Invocado y recién llegado desde
los más profundos avernos, Nybras no atascaba en su discurso sobre las bondades
del Infierno. Eludía hablar de gritos y martirios en todo momento, o de
trágicos castigos, mas evocaba la desnudez impura de las diablesas y los
príncipes de las tinieblas, aumentando la tentación, evocándolos con amplio
detalle, definiendo las curvas trepidantes de ellas y los imponentes músculos
de ellos.
El demonio horadaba cualquier
pretexto o excusa para incumplir los mandatos, convenciendo a gran parte de los
esotéricos asistentes al paso hacia la oscuridad. Exponía las ingentes
cantidades de comida, bebida y otros placeres de la vida terrenal,
quintuplicando su valor verdadero.
La invocación de Nybras había sido
aleatoria y así todos creían que había sido. Y se sentían agraciados por su
visita. Gracias a la confianza que se estaba ganando entre sus nuevos adeptos,
uno de ellos, en lo que se podría parecer a un momento de lucidez, o quizá no,
uno de los participantes preguntó: “¿También
importan los pecados ya cometidos? Ninguno de nosotros ha ido a misa en los
últimos años, ni ha acudido a confesión…”
Nybras se carcajeó.

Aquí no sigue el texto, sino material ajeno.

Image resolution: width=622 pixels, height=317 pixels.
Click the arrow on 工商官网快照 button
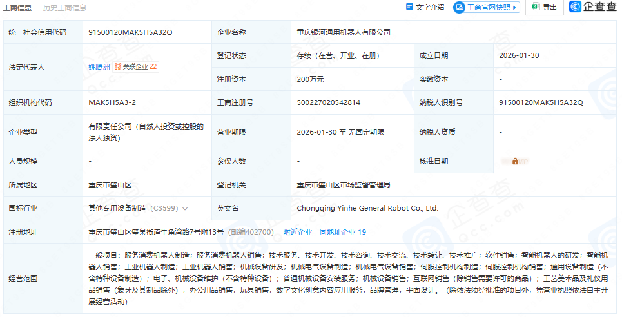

Era una
inmejorable ocasión e inundó la habitación de un fuego agresivo y destructivo,
casi animal. Sus cuerpos tendían a transformarse en ceniza, sin poder articular
sonido alguno. Apenas en segundos, ni siquiera sus células podían respirar.
Pensó, “Me has ahorrado gran trabajo.” Y se los llevó al infierno, sin tener
que dar una sola explicación más. Ninguno se salvó de aquella hoguera. Al
llegar ya sabía lo que iba a ocurrir, pero les dio una oportunidad de hacerlo.
Sólo valía no vanagloriarse, y al menos, tener indicios de arrepentimiento.
Además, él no pretendía aludir al miedo, sino que ellos mismos fueran destruyéndose
a sí mismos, para portear sus corruptas almas al Hades.